In the calculation process, first of all, the thermal engineering data of building materials are determined, from which the building envelope is made. In addition, the reduced heat transfer resistance and conformity to its normative value is subject to determination.

Formulas for calculating

Leaks of heat lost by the house can be divided into two main parts: losses through building envelopes and losses caused by functioning. In addition, heat is lost when warm water is discharged into the sewer system.

For the materials that make up the enclosing structures, it is necessary to find the value of the thermal conductivity index Kt (W / m x degree). They are in the relevant directories.

Now, knowing the thickness of the layers, according to the formula: R \u003d S / CTcalculate the thermal resistance of each unit. If the design is multilayer, all the obtained values \u200b\u200bare added up.

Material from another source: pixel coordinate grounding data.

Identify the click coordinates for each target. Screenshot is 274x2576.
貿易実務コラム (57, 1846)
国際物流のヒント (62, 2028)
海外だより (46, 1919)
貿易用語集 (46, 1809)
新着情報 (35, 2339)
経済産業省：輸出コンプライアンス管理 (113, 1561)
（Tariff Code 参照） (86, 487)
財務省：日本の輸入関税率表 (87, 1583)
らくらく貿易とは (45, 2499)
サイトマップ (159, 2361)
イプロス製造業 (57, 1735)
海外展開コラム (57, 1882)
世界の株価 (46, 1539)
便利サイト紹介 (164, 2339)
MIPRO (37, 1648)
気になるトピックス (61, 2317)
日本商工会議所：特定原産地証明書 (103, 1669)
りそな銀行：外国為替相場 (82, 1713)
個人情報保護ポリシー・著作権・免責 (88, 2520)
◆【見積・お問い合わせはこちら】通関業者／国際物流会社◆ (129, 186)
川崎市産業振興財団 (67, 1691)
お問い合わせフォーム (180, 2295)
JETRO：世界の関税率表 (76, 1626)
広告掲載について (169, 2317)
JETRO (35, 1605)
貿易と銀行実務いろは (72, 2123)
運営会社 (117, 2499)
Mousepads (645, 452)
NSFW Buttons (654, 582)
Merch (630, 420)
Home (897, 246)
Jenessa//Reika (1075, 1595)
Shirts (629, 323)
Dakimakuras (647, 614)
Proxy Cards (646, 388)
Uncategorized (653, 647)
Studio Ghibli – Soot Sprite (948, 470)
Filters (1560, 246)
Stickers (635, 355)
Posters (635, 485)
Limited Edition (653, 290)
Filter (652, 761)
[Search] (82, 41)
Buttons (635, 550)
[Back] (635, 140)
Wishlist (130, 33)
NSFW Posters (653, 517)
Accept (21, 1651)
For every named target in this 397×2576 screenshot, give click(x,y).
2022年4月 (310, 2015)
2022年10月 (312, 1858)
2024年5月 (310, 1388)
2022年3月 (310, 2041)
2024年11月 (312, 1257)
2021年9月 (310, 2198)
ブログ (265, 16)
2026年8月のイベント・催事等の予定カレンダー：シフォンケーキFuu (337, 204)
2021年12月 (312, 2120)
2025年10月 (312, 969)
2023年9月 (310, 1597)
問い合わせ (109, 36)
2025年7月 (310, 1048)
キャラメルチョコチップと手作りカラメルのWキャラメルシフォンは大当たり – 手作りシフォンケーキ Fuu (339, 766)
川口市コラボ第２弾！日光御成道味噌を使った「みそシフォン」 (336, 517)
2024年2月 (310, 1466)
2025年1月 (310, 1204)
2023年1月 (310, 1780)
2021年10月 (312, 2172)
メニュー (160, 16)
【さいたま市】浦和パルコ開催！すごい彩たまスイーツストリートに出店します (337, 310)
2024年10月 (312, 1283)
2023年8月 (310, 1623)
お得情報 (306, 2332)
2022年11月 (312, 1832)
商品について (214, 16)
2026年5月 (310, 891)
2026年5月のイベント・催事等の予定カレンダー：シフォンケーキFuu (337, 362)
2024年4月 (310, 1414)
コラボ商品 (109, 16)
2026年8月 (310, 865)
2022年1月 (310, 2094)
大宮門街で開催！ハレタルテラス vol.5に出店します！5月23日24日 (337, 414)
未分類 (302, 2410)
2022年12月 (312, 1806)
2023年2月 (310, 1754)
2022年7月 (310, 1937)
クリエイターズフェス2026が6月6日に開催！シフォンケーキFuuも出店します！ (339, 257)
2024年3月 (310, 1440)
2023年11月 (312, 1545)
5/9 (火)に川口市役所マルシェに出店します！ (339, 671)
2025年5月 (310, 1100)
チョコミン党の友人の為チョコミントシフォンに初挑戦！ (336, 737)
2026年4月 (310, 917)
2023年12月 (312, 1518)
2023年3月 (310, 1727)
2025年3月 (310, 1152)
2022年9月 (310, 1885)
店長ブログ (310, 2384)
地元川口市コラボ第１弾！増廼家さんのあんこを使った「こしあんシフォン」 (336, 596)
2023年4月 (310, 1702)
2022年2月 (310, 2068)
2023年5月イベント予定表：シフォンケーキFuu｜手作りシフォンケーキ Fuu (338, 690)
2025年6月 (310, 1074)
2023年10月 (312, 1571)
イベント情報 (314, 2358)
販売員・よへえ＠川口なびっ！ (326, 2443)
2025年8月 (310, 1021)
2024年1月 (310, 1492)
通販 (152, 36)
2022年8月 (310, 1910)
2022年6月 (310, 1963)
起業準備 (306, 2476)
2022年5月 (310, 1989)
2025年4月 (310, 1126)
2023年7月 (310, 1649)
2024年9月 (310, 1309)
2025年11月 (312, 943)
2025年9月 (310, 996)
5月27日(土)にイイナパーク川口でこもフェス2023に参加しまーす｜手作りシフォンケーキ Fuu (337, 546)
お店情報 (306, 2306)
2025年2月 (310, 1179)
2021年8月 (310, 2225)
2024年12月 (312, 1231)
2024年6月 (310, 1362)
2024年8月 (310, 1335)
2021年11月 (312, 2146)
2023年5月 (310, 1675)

The dimensions of heat loss are most easily determined by adding the heat flows through the enclosing structures that actually form this building

Guided by this technique, take into account the moment that the materials that make up the structure have a different structure. It is also taken into account that the heat flux passing through them has different specifics.

For each individual design, heat loss is determined by the formula:

Q \u003d (A / R) x dT

• A - area in m².
• R is the design resistance to heat transfer.
• dT is the temperature difference between the outside and the inside. It must be determined for the coldest 5-day period.

Performing the calculation in this way, you can get the result only for the coldest five-day period. The total heat loss for the entire cold season is determined by taking into account the parameter dT, taking into account the temperature, not the lowest, but the average.

The degree to which heat is absorbed, as well as heat transfer, depends on the climate humidity in the region. For this reason, humidity maps are used in the calculations.

There is a formula for this:

W \u003d ((Q + QB) x 24 x N) / 1000

In it N is the duration of the heating period in days.

The disadvantages of calculating the area

The calculation based on the area indicator is not very accurate. Here, such a parameter as climate, temperature indicators, both minimum and maximum, humidity, is not taken into account. Due to ignoring many important points, the calculation has significant errors.

Often trying to block them, the project provides for "stock".

If you nevertheless chose this method for calculation, you need to consider the following nuances:

1. With a height of vertical fences up to three meters and the presence of no more than two openings on the same surface, the result is better to multiply by 100 watts.
2. If the project has a balcony, two windows or a loggia are multiplied by an average of 125 watts.
3. When the premises are industrial or warehouse, a 150W multiplier is used.
4. If radiators are located near windows, their design capacity is increased by 25%.

The area formula is:

Q \u003d S x 100 (150) W.

Here Q is a comfortable level of heat in the building, S is the area with heating in m². Numbers 100 or 150 - the specific value of the thermal energy spent for heating 1 m².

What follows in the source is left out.